(Records from a data collection)
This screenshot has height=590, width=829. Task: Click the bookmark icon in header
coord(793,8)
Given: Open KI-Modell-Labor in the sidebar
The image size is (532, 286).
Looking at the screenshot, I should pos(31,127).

PROBLEM REQUIREMENTS: Line by line, transcribe all of the records exactly.

EXERCISE OUTPUT:
This screenshot has height=590, width=829. Task: Click the bookmark icon in header
coord(793,8)
Given: Open KI-Modell-Labor in the sidebar
The image size is (532, 286).
Looking at the screenshot, I should pos(31,127).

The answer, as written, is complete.